Adentramos a ilha e fomos procurar pela tal planta.

POV. HAZEL

– Para onde vamos? – perguntei para Gus, enquanto nos afastávamos da garota dos vestidos de princesas da Disney.

– Sei lá. Você viu as roupas que aquela garota usa? Parece de desenhos animados da Disney... Que estranho. E nós chegamos como aqui? Só lembro de uma névoa rosa sobre nossas cabeças – ele coçava a nuca.

– Sei lá – respondi antes de sentir uma pancada em minha cabeça e tudo ficar escuro.

POV. BRANCA DE NEVE

– Mas o que é isso?! – perguntei ao ver Emma, Henry , Aurora e Gold entrando em meu quarto com pessoas desacordadas.

Todos começaram a falar ao mesmo tempo e eu só entendia “encontrei” “floresta” “aí” “achei” “desacordei”.

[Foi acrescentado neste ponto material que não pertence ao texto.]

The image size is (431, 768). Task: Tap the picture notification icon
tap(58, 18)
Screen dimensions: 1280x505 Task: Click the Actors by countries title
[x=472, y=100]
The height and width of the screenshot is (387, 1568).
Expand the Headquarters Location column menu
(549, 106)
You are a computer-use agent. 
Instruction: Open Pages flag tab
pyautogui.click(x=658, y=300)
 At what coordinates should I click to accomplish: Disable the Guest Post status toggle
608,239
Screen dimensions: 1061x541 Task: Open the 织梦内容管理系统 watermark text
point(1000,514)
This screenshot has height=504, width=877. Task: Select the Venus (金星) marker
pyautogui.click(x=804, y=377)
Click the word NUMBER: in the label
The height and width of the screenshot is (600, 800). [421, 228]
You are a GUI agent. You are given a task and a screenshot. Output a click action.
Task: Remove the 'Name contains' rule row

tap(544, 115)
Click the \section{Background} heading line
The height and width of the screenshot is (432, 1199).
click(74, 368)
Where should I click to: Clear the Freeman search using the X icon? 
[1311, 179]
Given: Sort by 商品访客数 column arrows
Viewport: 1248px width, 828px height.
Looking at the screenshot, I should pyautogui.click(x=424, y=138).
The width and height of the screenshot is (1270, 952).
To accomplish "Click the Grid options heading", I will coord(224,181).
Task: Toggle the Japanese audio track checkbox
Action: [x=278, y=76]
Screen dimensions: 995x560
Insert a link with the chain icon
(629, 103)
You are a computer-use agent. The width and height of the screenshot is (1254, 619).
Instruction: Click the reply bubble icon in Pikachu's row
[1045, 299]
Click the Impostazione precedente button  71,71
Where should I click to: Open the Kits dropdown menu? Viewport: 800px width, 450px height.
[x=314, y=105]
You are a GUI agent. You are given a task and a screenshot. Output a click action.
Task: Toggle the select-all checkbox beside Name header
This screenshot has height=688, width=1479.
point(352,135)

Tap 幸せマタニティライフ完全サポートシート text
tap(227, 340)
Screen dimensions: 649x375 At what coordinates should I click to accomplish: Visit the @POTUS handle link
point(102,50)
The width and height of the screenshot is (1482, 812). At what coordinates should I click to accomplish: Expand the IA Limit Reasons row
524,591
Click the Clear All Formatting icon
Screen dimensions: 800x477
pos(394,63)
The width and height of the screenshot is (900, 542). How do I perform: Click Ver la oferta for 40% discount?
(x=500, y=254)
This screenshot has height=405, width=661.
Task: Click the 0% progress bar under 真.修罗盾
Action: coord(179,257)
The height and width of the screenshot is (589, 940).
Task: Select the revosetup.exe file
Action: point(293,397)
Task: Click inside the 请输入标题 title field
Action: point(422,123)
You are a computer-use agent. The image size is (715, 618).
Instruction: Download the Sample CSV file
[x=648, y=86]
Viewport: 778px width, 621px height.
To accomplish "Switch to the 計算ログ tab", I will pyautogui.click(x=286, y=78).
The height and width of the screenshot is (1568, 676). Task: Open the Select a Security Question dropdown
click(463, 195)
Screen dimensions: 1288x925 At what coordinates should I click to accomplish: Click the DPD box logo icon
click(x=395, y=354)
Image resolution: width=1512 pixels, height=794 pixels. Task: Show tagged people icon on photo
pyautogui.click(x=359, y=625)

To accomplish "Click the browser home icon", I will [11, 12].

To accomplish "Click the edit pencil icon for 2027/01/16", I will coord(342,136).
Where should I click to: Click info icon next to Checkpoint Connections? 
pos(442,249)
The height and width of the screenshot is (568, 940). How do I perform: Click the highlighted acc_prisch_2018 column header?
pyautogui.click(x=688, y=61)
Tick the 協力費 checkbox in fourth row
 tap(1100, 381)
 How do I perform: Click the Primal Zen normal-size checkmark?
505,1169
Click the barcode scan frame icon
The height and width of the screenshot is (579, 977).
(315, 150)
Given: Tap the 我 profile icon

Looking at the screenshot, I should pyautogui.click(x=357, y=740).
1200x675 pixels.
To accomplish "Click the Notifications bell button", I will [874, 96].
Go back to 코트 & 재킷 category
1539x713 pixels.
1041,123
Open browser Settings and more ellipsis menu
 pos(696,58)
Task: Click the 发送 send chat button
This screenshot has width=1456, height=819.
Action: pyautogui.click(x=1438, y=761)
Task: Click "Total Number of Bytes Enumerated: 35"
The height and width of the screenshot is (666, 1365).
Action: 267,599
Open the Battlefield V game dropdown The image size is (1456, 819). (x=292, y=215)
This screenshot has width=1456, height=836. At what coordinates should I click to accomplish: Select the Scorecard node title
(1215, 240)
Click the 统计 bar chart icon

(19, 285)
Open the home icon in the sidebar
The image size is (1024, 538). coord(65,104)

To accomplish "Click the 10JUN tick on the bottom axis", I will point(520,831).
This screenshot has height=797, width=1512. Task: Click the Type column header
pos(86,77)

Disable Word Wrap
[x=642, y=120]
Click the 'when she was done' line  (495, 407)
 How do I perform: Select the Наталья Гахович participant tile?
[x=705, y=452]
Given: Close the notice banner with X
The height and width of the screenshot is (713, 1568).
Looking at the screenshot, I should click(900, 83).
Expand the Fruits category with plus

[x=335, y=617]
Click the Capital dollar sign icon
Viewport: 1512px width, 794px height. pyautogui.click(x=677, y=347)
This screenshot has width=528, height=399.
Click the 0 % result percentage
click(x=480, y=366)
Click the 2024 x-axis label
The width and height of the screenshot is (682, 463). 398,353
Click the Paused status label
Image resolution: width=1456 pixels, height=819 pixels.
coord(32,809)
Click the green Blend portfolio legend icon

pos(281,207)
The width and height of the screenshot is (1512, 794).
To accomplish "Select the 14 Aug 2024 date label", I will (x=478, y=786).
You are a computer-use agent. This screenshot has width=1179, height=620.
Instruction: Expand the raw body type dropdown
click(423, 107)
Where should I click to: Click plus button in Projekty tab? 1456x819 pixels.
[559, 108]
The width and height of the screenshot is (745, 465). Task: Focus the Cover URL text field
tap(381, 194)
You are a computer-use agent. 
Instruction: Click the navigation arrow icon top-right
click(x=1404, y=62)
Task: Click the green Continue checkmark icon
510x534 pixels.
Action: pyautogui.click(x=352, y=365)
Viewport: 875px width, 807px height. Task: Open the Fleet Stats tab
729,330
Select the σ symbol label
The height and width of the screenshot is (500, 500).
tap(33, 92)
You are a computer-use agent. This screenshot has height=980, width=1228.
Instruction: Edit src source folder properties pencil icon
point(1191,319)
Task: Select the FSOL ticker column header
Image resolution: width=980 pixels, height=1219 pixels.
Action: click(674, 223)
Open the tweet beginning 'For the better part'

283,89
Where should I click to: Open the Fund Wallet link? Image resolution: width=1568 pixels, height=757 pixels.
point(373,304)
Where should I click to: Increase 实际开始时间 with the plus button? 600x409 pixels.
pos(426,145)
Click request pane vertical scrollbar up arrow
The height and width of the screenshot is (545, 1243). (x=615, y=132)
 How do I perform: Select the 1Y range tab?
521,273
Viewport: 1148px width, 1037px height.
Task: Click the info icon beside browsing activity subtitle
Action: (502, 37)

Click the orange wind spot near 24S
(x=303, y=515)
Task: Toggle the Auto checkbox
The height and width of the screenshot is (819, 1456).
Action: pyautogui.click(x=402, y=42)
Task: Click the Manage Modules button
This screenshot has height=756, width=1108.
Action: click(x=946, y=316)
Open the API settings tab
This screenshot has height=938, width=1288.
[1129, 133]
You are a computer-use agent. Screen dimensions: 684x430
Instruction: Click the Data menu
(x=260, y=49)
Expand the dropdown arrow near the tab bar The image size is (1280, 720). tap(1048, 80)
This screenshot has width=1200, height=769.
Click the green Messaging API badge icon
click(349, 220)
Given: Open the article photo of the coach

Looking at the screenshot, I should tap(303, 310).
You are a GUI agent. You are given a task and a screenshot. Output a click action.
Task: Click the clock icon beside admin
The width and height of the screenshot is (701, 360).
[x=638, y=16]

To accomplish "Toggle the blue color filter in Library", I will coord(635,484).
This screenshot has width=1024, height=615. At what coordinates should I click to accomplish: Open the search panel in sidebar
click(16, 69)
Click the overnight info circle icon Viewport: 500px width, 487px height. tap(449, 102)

– PAREM, PAREM! UM DE CADA VEZ! – disse.

– Eles iam se hospedar em minha casa pelo jeito – Gold disse, apontando para uma garota de tranças desacordada, uma outra menina loira e pequena, um garoto loiro e um moreno.

– Depois da névoa rosa, esse casal apareceu na minha frente, e ainda falaram que eu uso roupas de umas pessoas que ela chamou de princesas da Disney – Aurora disse, depositando uma garota que tinha um negócio transparente no nariz e um menino perneta.

– Névoa? Que névoa? – perguntei.

– Agora a pouco uma névoa rosa cobriu tudo, como se fosse uma maldição, e essas pessoas apareceram – Emma respondeu. – Eu e Henry estávamos na floresta quando isso aconteceu, eles tentaram nos matar até – ela apontou para uma garota ruiva que tinha um símbolo escrito “Illéa” na camiseta e um garoto que usava roupa de guarda. Estranha a roupa, mas era reconhecível.

Era doideira. Fiquei alguns momentos tentando digerir tudo isso enquanto David, que estava em pé na porta do quarto, observava as pessoas atento.

– O que vocês fizeram com elas? – perguntou ele.

– Apenas desacordamos – responderam.

Todos levaram um susto quando eles acordaram, todos juntos, por incrível que pareça.